Pictures only? All right. I wanted to ask you about the various awards that you’ve received over the years. There have been a lot of them. You mentioned the Helmuth Goepfert Society that was created in 2002 yesterday when we spoke. I’m just wondering, are there any of those awards that have meant something special to you?

Helmuth Goepfert, MD:

The one that was interesting was the award I was given by the Nurses Association of Houston.

Tacey Ann Rosolowski, PhD:

That was in 1999?

Helmuth Goepfert, MD:

In ’99, and it was together with Denton Cooley.

Tacey Ann Rosolowski, PhD:

Oh, Distinguished Surgeon Award from the Association of Operating Room Nurses of Greater Houston.

Helmuth Goepfert, MD:

Yeah, that sort of fell on me. I’d never heard of it. (laughs)

Tacey Ann Rosolowski, PhD:

So what did that mean to you? Why was that a good award?

Helmuth Goepfert, MD:

Because you work a lot with nurses in the operating room, and you interact with them. Yes, you work with them, and it’s sort of interesting that they see you as somebody that deserves an award like that, because it’s them who decide it. It’s not anybody else. So here you have an organization that is non-physician giving you an award. That was sort of the unique thing about it.

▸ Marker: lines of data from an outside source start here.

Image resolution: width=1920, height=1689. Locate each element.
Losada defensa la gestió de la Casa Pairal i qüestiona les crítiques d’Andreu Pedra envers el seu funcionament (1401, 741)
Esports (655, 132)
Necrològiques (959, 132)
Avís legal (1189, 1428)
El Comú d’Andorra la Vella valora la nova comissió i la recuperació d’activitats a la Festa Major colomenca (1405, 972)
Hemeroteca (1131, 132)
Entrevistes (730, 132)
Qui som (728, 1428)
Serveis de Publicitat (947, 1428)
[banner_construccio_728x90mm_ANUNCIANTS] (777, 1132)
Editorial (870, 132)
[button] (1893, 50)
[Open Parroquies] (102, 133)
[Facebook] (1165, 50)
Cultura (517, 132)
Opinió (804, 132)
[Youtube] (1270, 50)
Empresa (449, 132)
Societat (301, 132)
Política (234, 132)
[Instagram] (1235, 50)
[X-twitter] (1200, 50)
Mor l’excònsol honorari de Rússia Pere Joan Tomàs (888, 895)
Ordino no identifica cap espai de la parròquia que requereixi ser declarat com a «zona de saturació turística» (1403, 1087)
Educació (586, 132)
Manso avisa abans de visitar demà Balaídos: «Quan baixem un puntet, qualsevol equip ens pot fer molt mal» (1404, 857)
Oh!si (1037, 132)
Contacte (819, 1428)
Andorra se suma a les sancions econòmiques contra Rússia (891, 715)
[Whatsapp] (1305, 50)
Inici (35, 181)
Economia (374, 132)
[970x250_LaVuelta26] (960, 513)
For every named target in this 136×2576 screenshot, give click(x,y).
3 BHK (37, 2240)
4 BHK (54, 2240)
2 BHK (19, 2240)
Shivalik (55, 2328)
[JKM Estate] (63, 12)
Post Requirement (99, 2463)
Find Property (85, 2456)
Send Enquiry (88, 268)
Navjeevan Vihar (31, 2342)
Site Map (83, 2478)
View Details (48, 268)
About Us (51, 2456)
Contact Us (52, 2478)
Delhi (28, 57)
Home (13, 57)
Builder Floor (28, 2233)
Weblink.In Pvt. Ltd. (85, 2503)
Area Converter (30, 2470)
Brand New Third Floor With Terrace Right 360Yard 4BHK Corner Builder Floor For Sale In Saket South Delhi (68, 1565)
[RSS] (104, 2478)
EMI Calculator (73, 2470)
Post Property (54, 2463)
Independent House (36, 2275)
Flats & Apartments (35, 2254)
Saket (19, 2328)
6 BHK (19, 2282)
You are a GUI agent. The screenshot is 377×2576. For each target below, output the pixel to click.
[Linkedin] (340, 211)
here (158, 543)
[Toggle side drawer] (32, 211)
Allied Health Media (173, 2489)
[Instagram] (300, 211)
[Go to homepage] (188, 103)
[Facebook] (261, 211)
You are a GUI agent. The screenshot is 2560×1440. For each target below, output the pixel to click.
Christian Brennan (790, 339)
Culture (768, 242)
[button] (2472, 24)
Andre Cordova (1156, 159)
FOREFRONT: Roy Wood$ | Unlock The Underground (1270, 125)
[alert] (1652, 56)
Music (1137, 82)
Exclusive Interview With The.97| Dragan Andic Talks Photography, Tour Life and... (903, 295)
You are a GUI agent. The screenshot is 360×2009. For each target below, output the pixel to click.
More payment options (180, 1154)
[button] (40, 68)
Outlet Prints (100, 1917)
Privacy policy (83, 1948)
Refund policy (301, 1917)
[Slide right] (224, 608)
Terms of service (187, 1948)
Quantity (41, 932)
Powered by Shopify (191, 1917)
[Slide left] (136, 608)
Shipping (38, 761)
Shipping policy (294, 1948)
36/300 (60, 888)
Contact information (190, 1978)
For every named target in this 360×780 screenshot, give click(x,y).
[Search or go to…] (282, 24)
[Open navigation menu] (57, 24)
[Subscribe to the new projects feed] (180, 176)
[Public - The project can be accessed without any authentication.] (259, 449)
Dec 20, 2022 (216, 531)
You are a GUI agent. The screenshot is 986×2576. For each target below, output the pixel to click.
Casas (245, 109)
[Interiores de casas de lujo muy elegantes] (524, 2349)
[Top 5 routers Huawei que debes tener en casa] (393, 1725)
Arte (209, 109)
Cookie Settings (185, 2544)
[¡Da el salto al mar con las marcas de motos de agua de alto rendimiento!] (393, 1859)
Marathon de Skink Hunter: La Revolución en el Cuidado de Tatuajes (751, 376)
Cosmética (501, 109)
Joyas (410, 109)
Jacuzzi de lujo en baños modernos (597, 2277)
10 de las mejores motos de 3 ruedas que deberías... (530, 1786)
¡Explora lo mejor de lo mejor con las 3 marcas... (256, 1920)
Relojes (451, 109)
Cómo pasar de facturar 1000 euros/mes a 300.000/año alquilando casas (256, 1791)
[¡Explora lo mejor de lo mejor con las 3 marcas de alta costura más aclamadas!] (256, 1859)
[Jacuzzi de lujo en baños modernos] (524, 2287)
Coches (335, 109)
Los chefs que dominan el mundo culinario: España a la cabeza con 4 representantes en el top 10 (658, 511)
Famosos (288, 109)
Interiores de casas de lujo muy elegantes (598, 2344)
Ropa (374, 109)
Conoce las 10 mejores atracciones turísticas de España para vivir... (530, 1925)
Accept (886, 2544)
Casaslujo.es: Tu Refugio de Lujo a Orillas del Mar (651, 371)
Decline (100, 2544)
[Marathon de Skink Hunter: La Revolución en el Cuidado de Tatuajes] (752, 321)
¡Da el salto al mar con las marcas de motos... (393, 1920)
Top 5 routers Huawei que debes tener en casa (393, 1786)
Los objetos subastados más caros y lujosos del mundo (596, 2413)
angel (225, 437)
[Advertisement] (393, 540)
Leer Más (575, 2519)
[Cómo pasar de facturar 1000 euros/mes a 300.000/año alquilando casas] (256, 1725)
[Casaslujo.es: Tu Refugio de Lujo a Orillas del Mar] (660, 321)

Tacey Ann Rosolowski, PhD:

What’s your—I mean—when there’s sort of a—how would you say it? —sort of a cultural view of the surgeon as the tough—?

Helmuth Goepfert, MD:

Yeah, the macho—

Tacey Ann Rosolowski, PhD:

The macho person, yeah, who yells and screams and gets the job done. So, what’s your style in the operating room when you work with the team? I’m wondering why the nurses felt this is the man to give the award to.

Helmuth Goepfert, MD:

Because I tended not to, by and large, vent my frustrations at them, and they can be easy targets for that. When things get haywire or get sort of abnormal and intense, usually the ones that feel the brunt of it is the nurses. When DeBakey threw instruments and stuff like that, that’s what it was. But, as I say, it is the perception that—I mean—from the very beginning, because I was brought up as a scrub technician—helping my dad way back then—I knew what these people meant to the whole teamwork in the operating room. That’s what it was all about. So that when I got an award from them—because the nurses from the different hospitals that are in whatever society this was, they had to decide on certain people. So how they selected me I don’t know, but it was a recognition probably of my influence I had in the operating room. So that’s an interesting award. The other ones are sort of, yeah, you get them. They’re there. You don’t know what to do with them after you retire because there is no space in the house anymore. (laughs) I can give you the key for the place that I pay fifty dollars a month to keep everything in there. (laughs) And I don’t know what my kids are going to do with them. I said, “Kids, if it has any wood on it, use it for the pyre where you’re going to burn me.

Tacey Ann Rosolowski, PhD:

Oh, that’s funny. Is there anything that you would like to share from how you spend your time away from all your activities that kind of—?

Helmuth Goepfert, MD:

I used to ride a motorcycle.

Tacey Ann Rosolowski, PhD:

What kind?

Helmuth Goepfert, MD:

I started off when I was in medical school. It was my only means of transportation. My dad gave me a motorcycle. That was in 1954. It was a one-cylinder BMW. I don’t know if you have any knowledge of motorcycles. You don’t seem to be the character for that.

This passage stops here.